Sociedad
Subsidios culturales y ollas populares: el ocio estatal que pagamos los que laburamos
Estaba viendo esa famosa agenda de eventos culturales y ollas populares que arman los colectivos de siempre, y la verdad me da una gracia bárbara ver cómo festejan su propia inercia parásita. Mientras nosotros nos rompemos el lomo tirando líneas de código para afuera, cobrando en cripto y trayendo dólares limpios que mueven la economía real, esta gente sigue llorando por asambleas y espacios culturales bancados con la nuestra. Después te hablan de autogestión pero viven mendigando un rincón subsidiado o una pauta trucha para sostener su circo improductivo.

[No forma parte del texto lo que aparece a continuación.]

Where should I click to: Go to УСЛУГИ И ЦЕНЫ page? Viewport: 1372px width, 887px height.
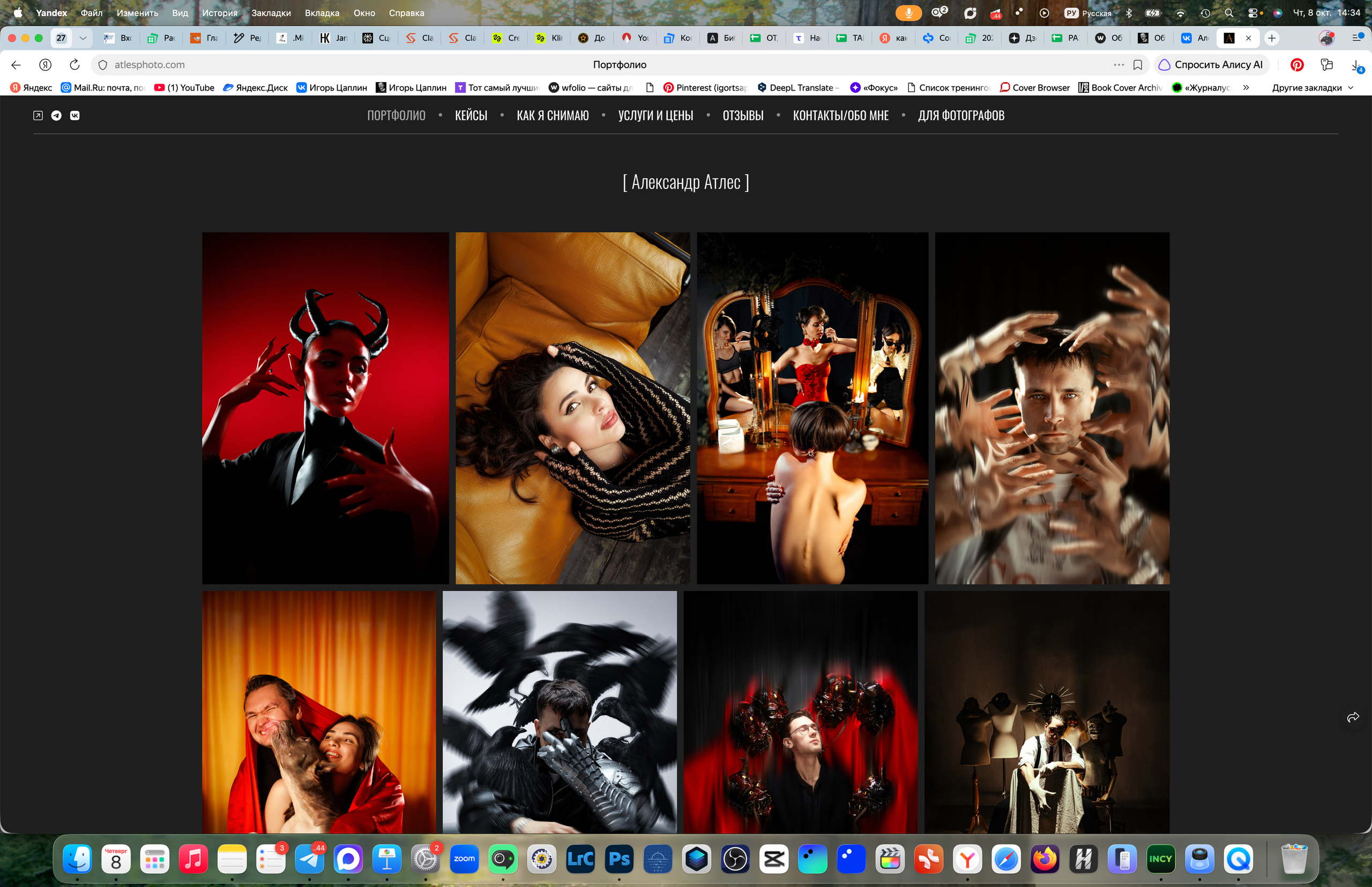pyautogui.click(x=655, y=115)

Es insólito que todavía existan termos que no la ven, defendiendo un modelo estatista que lo único que hizo fue fundir al país para mantenerle el boliche cultural a cuatro vagos con OSDE. Por suerte llegó la motosierra, el déficit cero es una realidad y la fiesta de los militantes de la cultura roñosos se terminó para siempre. Ahora hay que competir en el mercado de verdad, muchachos, chau subsidios y chau curro.
¿Hasta cuándo van a seguir inventando festivales autogestionados que dependen pura y exclusivamente de que el Estado les regale la plata que le roba al repositor del chino?